* [THE PROBLEM] Reproduce only the material from the line with "Band (55, 158)" to the line with "https://doi.org/10.1186/s12904-015-0036-9 (69, 472)", swapping "Online" for "Virtual" wherever it occurs and changing nothing else.

* [RECORD EXTRACTS]
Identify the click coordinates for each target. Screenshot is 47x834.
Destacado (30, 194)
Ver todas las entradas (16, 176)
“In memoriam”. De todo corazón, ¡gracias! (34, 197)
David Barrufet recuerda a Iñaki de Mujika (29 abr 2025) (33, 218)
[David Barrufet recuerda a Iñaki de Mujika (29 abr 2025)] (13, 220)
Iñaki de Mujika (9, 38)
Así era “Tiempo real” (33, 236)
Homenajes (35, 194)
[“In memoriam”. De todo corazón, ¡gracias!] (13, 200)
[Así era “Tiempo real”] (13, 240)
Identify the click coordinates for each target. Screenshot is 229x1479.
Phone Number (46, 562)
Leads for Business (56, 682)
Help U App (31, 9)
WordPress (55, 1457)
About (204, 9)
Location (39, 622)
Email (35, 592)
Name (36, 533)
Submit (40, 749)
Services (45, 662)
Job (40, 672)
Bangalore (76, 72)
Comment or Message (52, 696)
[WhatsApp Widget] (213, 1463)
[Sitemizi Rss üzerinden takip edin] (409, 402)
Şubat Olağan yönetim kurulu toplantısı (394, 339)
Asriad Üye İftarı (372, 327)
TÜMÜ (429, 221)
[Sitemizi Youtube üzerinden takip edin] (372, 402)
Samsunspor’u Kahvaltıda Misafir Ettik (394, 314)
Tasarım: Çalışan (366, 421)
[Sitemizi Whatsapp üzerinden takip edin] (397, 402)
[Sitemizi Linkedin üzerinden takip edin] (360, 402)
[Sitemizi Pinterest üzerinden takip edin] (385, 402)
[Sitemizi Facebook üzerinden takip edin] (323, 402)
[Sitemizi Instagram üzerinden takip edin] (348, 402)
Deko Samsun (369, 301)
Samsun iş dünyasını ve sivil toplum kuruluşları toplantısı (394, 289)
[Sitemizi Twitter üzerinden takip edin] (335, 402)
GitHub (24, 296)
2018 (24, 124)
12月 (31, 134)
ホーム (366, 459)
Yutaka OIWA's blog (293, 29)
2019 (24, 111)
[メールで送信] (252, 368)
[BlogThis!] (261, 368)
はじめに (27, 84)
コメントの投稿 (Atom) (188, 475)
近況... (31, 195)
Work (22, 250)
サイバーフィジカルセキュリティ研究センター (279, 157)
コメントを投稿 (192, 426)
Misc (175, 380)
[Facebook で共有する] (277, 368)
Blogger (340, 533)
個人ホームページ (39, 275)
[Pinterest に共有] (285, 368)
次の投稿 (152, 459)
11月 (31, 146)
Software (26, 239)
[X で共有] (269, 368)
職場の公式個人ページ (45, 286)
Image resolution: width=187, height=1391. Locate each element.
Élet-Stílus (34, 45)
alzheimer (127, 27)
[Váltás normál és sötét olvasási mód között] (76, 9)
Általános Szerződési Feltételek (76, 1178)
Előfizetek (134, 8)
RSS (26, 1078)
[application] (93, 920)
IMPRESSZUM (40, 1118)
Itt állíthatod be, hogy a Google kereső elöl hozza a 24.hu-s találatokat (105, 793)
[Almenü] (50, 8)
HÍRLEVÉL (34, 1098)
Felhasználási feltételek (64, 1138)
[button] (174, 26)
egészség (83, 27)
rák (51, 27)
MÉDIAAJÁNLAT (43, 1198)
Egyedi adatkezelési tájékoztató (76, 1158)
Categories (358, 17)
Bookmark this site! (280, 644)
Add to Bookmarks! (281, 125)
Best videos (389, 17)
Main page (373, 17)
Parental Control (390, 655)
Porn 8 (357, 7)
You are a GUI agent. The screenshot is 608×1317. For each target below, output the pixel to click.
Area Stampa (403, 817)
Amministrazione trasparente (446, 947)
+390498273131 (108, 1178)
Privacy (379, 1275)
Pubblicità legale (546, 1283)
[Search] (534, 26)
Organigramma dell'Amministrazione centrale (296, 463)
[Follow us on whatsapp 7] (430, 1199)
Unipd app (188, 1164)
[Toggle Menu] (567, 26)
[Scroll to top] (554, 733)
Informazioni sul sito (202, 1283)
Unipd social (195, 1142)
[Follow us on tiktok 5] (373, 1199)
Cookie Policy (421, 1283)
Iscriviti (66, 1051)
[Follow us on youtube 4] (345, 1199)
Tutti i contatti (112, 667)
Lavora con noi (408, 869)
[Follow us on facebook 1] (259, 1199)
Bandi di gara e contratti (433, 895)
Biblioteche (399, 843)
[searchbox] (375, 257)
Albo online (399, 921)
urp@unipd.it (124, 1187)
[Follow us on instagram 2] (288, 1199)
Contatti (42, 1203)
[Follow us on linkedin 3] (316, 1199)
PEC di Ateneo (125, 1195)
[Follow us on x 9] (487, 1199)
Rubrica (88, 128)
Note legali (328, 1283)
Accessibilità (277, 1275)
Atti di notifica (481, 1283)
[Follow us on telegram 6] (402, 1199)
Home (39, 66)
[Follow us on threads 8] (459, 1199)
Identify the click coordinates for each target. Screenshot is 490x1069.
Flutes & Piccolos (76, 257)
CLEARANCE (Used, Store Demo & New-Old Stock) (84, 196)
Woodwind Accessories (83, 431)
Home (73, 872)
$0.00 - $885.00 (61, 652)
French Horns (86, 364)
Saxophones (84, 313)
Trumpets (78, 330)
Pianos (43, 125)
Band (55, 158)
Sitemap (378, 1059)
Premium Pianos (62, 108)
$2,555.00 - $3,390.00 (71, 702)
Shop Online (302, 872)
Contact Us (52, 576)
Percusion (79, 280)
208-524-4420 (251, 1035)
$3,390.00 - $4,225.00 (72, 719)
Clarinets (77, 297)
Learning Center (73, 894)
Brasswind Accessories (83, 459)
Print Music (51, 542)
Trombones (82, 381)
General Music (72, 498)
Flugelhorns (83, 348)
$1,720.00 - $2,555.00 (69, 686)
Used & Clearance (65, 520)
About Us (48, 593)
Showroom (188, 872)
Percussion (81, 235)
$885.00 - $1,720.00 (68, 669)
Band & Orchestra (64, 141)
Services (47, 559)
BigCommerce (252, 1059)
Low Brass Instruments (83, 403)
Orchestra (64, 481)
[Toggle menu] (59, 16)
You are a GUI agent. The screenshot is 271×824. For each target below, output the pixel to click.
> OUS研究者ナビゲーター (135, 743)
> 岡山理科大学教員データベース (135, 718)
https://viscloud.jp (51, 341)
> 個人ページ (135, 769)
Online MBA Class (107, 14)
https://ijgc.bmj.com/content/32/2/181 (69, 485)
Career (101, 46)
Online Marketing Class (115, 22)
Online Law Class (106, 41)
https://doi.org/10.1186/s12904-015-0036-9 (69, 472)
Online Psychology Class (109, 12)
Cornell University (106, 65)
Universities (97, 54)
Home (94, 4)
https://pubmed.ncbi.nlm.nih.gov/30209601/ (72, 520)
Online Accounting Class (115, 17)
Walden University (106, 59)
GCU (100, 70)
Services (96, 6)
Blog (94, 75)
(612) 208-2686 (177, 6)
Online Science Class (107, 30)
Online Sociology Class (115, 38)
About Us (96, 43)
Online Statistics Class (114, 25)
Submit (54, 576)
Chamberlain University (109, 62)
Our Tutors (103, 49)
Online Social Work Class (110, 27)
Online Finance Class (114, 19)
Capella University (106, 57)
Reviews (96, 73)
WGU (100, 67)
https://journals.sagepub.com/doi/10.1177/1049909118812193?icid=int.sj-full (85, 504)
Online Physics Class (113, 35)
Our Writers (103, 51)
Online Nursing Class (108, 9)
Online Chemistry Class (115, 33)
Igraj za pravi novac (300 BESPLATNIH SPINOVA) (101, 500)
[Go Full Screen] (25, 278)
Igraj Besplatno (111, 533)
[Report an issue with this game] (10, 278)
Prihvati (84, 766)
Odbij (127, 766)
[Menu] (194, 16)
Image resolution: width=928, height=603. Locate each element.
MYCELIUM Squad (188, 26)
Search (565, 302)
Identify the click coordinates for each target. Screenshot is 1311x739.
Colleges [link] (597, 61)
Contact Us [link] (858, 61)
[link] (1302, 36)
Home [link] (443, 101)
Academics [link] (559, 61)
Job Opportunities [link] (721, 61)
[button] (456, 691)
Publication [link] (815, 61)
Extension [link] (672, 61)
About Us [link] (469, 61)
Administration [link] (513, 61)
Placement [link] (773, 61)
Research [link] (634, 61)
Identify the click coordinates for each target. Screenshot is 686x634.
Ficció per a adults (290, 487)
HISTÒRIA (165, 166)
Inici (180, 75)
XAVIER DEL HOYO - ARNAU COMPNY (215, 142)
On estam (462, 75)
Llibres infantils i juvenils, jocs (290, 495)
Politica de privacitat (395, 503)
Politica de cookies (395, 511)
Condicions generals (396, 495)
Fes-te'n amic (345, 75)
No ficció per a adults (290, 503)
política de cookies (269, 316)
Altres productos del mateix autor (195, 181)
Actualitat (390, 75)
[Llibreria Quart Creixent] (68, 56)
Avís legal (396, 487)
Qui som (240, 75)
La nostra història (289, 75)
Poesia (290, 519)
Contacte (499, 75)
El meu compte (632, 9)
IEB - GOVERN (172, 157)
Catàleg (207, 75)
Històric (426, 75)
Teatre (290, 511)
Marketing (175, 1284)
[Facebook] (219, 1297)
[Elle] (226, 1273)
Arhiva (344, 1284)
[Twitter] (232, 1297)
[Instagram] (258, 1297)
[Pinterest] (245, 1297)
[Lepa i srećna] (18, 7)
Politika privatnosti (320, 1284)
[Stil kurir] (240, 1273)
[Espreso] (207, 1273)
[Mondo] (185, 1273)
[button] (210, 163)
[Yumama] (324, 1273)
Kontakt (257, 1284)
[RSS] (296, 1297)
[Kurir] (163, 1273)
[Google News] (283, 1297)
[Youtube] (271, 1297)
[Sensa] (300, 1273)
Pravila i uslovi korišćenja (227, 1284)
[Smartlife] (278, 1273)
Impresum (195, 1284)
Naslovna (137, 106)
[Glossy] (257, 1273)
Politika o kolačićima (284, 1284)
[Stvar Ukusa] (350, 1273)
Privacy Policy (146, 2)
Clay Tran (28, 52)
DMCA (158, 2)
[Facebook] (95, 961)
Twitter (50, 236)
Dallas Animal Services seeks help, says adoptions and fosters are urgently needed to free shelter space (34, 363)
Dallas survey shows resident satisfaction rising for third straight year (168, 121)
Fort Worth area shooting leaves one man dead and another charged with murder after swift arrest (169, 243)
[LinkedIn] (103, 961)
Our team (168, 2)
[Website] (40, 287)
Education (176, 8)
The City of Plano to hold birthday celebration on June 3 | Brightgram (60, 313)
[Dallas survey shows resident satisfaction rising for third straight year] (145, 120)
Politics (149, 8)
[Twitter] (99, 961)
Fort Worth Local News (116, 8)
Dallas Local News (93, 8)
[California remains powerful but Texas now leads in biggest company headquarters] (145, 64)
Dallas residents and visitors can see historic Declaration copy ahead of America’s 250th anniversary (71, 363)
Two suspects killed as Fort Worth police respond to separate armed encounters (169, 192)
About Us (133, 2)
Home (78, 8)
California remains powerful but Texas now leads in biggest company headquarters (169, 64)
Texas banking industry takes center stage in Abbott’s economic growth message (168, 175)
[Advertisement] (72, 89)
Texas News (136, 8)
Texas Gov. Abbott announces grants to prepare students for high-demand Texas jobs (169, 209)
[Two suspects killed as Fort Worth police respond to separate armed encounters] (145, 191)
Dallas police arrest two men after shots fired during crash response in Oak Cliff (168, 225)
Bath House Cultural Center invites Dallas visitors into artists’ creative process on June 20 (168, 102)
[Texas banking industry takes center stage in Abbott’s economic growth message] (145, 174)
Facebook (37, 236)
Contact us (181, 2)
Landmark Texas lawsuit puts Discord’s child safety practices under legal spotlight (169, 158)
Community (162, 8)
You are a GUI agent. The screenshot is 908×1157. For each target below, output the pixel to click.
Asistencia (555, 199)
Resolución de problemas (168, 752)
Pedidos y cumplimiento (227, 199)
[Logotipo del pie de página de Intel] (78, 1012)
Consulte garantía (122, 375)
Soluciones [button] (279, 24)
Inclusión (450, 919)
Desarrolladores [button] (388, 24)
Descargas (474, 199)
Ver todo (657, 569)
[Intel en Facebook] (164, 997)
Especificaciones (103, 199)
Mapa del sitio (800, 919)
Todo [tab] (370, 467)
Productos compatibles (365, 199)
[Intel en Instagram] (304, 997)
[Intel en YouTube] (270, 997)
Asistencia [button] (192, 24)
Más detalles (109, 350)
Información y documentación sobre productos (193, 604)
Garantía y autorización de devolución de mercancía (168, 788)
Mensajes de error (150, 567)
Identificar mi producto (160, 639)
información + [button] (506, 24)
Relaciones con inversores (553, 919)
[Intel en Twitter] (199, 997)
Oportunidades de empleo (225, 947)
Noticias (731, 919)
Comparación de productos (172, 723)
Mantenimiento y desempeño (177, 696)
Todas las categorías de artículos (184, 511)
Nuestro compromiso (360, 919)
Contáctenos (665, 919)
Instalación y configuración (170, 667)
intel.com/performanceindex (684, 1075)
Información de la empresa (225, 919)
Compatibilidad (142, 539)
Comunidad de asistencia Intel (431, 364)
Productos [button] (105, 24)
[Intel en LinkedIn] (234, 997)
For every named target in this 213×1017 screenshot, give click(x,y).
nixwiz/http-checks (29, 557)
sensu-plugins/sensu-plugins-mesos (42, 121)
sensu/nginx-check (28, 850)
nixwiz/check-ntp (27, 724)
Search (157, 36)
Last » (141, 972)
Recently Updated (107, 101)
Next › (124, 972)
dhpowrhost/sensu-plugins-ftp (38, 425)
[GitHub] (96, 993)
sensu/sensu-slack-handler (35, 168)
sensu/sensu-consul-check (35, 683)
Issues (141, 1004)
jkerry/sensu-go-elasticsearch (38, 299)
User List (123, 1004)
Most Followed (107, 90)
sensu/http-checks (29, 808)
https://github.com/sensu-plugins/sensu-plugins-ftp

* [EXPECTED ANSWER]
Band (55, 158)
Sitemap (378, 1059)
Premium Pianos (62, 108)
$2,555.00 - $3,390.00 (71, 702)
Shop Virtual (302, 872)
Contact Us (52, 576)
Percusion (79, 280)
208-524-4420 (251, 1035)
$3,390.00 - $4,225.00 (72, 719)
Clarinets (77, 297)
Learning Center (73, 894)
Brasswind Accessories (83, 459)
Print Music (51, 542)
Trombones (82, 381)
General Music (72, 498)
Flugelhorns (83, 348)
$1,720.00 - $2,555.00 (69, 686)
Used & Clearance (65, 520)
About Us (48, 593)
Showroom (188, 872)
Percussion (81, 235)
$885.00 - $1,720.00 (68, 669)
Band & Orchestra (64, 141)
Services (47, 559)
BigCommerce (252, 1059)
Low Brass Instruments (83, 403)
Orchestra (64, 481)
[Toggle menu] (59, 16)
You are a GUI agent. The screenshot is 271×824. For each target below, output the pixel to click.
> OUS研究者ナビゲーター (135, 743)
> 岡山理科大学教員データベース (135, 718)
https://viscloud.jp (51, 341)
> 個人ページ (135, 769)
Virtual MBA Class (107, 14)
https://ijgc.bmj.com/content/32/2/181 (69, 485)
Career (101, 46)
Virtual Marketing Class (115, 22)
Virtual Law Class (106, 41)
https://doi.org/10.1186/s12904-015-0036-9 (69, 472)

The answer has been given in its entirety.